====== Supplied records ======
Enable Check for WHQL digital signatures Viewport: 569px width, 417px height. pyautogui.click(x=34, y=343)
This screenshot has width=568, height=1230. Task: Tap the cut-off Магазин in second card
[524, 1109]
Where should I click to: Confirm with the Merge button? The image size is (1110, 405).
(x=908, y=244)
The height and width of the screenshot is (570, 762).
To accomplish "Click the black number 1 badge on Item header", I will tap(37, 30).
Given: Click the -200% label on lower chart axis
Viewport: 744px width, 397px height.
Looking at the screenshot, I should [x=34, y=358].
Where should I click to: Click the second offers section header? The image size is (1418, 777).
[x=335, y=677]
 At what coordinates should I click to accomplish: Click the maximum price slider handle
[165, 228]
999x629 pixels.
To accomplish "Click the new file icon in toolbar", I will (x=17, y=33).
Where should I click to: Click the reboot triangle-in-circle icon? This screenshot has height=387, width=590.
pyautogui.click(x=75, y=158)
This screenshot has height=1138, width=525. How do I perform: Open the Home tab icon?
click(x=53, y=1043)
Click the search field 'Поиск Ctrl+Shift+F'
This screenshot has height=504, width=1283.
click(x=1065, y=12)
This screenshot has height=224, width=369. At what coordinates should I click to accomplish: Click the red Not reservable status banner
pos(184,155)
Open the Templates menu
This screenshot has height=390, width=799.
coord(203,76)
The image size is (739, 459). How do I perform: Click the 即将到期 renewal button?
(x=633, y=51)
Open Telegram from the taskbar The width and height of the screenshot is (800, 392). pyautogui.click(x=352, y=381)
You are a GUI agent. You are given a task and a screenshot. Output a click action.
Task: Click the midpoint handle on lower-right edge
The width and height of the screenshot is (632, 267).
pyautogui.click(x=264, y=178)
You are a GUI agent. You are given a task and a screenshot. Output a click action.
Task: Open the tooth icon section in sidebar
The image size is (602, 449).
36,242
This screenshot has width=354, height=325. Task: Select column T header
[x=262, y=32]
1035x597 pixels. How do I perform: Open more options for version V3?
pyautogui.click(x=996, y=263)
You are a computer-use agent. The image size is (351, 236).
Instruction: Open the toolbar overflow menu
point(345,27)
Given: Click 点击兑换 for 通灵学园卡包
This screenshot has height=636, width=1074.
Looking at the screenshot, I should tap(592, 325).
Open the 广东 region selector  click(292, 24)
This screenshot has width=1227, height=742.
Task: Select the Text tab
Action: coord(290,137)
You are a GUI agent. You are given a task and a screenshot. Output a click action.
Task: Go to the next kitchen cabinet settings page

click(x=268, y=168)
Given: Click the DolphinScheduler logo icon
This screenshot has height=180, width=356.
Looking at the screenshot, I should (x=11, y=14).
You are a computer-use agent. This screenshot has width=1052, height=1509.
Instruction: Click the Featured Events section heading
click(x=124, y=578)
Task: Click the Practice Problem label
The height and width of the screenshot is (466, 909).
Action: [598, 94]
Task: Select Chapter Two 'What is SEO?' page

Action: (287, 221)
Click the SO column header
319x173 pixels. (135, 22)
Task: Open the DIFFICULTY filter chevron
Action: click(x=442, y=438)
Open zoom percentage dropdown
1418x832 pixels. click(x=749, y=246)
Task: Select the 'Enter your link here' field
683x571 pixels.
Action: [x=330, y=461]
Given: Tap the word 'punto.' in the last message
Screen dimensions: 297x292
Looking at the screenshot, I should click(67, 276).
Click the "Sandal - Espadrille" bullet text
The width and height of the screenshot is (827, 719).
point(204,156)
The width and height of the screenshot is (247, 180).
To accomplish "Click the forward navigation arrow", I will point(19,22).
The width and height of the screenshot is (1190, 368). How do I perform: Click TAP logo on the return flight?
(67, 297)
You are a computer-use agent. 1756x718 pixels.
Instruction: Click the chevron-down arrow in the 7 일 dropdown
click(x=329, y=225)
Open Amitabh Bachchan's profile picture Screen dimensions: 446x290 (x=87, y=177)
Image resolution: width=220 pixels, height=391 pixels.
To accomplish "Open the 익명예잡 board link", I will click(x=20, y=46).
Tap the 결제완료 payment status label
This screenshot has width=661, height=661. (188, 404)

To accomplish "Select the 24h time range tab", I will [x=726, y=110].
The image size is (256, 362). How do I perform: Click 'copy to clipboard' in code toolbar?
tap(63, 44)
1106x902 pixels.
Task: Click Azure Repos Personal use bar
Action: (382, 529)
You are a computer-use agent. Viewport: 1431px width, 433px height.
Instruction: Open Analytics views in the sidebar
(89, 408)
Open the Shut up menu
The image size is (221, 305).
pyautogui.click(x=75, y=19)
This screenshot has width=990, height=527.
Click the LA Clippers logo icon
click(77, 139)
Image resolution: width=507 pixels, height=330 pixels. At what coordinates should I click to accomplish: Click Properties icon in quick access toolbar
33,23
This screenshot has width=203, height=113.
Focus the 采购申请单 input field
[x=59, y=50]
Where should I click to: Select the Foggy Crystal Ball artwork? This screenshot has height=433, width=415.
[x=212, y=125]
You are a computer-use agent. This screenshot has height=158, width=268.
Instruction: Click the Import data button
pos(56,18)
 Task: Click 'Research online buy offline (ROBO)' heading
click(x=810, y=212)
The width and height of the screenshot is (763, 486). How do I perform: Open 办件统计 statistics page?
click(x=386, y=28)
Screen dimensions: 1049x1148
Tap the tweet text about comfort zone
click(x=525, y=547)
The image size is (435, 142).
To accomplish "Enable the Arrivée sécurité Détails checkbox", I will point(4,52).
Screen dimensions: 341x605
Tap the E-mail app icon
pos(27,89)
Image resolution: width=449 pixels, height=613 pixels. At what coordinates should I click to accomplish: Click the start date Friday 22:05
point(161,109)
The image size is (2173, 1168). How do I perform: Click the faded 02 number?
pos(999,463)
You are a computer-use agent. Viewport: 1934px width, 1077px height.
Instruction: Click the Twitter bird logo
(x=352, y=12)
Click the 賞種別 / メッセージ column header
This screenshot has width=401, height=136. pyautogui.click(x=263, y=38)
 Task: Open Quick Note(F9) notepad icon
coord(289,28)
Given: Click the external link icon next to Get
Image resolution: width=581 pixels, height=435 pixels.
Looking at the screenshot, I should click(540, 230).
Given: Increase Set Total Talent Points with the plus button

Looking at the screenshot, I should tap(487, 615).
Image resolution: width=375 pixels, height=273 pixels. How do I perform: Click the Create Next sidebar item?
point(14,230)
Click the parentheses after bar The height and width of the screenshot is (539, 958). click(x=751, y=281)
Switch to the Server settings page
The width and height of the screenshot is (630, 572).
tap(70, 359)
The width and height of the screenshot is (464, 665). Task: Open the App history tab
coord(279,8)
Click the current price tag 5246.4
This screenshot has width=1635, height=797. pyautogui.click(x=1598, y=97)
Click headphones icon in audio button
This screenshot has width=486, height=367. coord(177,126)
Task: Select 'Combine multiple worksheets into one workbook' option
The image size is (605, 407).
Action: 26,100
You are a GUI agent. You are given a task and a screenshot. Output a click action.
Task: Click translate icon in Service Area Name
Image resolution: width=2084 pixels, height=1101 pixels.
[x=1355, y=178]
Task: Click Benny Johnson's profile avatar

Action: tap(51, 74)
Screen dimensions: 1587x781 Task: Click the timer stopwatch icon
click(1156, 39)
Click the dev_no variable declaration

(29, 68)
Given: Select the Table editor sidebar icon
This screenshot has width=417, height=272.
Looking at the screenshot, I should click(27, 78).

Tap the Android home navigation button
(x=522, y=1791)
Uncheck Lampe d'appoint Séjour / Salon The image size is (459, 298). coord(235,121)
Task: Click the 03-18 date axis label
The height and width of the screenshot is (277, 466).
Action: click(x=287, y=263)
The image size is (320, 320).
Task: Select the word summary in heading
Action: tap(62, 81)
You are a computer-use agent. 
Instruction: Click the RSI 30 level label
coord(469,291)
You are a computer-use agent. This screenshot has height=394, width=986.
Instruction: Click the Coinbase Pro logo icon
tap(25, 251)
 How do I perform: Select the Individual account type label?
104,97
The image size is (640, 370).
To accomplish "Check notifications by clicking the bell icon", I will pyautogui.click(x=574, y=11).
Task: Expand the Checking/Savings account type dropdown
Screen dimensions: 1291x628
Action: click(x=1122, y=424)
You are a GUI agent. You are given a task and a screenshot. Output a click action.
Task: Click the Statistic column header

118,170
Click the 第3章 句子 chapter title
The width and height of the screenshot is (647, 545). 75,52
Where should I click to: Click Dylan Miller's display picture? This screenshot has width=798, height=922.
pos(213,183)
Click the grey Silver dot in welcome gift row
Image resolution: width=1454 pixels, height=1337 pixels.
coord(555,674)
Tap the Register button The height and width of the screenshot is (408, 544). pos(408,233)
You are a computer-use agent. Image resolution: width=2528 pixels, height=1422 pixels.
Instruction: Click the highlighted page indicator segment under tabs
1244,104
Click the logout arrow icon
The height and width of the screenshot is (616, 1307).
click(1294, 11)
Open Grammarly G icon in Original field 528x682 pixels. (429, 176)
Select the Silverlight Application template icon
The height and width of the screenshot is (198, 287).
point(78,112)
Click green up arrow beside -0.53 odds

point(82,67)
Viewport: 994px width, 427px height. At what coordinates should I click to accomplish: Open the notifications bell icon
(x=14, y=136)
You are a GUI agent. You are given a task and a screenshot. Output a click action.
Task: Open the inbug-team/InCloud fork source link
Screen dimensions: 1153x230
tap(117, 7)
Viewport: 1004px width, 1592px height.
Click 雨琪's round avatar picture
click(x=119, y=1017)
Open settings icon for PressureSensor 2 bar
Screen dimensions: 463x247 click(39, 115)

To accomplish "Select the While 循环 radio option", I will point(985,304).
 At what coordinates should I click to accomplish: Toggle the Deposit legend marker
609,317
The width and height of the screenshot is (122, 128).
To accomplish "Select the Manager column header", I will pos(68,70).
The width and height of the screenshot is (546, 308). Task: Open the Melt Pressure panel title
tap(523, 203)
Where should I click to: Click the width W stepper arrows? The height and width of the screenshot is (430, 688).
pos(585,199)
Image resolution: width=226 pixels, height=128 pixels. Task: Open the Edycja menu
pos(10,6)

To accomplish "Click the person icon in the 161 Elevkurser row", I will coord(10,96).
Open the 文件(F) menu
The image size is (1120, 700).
======
_Exercise details_
In the entries above, identify every line with the string "link".

_Answer box_
Task: Select the 'Enter your link here' field
To accomplish "Open the 익명예잡 board link", I will click(x=20, y=46).
Given: Click the external link icon next to Get
Task: Open the inbug-team/InCloud fork source link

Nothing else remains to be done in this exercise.